BioMarin Pharmaceutical said today it has acquired near-total global rights to Merck Serono’s phenylketonuria (PKU) franchise, including Kuvan® (sapropterin dihydrochloride) and pegvaliase, in a deal that could generate up to €525 million ($586 million) for Merck Serono.

Until now, BioMarin had exclusive rights to Kuvan in the U.S. and Canada, and to pegvaliase in the U.S. and Japan. BioMarin will now have rights to Kuvan worldwide, except Japan, and all worldwide rights to pegvaliase.

Kuvan is a marketed product approved in the U.S. in 2007, whose net product revenue for the first six months of this year rose 20% from January–June 2014, to $110.3 million. Kuvan is the synthetic form of 6R-BH4, a naturally occurring co-factor that works in conjunction with the enzyme phenylalanine hydroxylase (PAH) to metabolize phenylalanine into tyrosine.

Kuvan is the first oral therapy approved for the treatment of hyperphenylalaninemia (HPA) due to PKU in patients of all ages who have shown to be responsive to Kuvan or due to tetrahydrobiopterin (BH4) deficiency. Kuvan was developed jointly by BioMarin Pharmaceutical and Merck Serono. Kuvan is to be used in conjunction with a phenylalanine-restricted diet.

Pegvaliase—which stands for PEGylated recombinant phenylalanine ammonia lyase—is a Phase III enzyme substitution therapy being developed by BioMarin as a potential therapeutic option for adults with PKU. Pegvaliase, also called PEG-PAL, is currently in pivotal studies with data expected in March/April of 2016.

BioMarin reasons that the two products combined will expand and globalize its leadership position in PKU, hence the company’s interest in expanding its commercial efforts overseas by expanding its rights to the drugs beyond North America.

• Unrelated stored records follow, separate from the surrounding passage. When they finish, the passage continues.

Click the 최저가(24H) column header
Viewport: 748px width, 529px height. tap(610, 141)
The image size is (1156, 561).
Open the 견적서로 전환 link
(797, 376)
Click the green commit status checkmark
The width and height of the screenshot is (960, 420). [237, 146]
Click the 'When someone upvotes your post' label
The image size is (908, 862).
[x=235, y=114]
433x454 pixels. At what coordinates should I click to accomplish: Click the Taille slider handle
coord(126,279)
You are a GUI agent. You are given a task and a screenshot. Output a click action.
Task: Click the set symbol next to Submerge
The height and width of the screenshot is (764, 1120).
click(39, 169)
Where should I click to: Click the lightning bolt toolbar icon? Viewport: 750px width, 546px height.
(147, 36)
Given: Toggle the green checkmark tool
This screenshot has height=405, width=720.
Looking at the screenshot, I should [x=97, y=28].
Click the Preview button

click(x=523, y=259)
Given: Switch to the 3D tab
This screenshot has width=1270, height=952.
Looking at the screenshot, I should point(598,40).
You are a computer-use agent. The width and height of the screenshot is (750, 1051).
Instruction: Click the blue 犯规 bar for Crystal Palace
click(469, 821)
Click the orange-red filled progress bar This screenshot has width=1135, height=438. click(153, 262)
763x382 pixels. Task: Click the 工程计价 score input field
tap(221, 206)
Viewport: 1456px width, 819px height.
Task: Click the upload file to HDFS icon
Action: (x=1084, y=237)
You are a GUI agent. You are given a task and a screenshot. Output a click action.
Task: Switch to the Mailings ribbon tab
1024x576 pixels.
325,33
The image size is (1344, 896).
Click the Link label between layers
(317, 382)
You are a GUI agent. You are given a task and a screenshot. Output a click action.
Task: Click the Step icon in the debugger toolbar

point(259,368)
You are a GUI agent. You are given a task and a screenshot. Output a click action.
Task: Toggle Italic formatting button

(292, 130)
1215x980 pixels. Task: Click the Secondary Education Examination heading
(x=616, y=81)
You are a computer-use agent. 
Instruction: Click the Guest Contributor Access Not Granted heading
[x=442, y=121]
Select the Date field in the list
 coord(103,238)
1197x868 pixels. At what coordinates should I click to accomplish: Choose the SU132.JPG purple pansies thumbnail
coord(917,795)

“This is an excellent transaction for BioMarin as it provides numerous operational and strategic synergies for the company,” BioMarin chairman and CEO Jean-Jacques Bienaimé, said in a statement.  “We look forward to expanding our PKU franchise beyond the U.S. and Canadian markets and into our existing commercial footprint of about 60 countries where Kuvan is currently sold.”

Bienaimé added that BioMarin will leverage its established worldwide infrastructure, and its relationships within the PKU community, to ensure that patients globally have access to Kuvan, and potentially pegvaliase upon approval.

BioMarin will provide Merck Serono with an upfront payment of €340 million ($379.6 million)—plus an additional €60 million (about $67 million) if combined sales of Kuvan and pegvaliase reach undisclosed cumulative sales thresholds. In addition, BioMarin agreed to pay Merck Serono €125 million ($139.6 million) tied to regulatory milestones for pegvaliase.

Merck Serono acquired exclusive rights to Kuvan, and the option to develop pegvaliase outside of the U.S. and Japan, from BioMarin in 2005. Kuvan is now sold by Merck Serono in many countries where BioMarin has a commercial presence for both Naglazyme® (galsulfase) and Vimizim® (elosulfase alfa). Kuvan has Orphan Drug exclusivity in Europe until 2020.

Upon closing of the transaction in January 2016, BioMarin said it will record all sales and profits generated by Kuvan. The company said revenue from new territories outside the U.S. is expected to be between $70 million to $80 million next year—resulting in total Kuvan revenue to BioMarin for 2016 projected at between $320 million and $350 million.

BioMarin said it expects to transition commercialization activities from Merck Serono over the next 6 to 12 months, and will evaluate opportunities to drive further growth of Kuvan in the new territories through its global commercial infrastructure.

The deal is expected to be accretive to non-GAAP earnings beginning in 2016, and accretive to GAAP earnings in 2018, BioMarin added.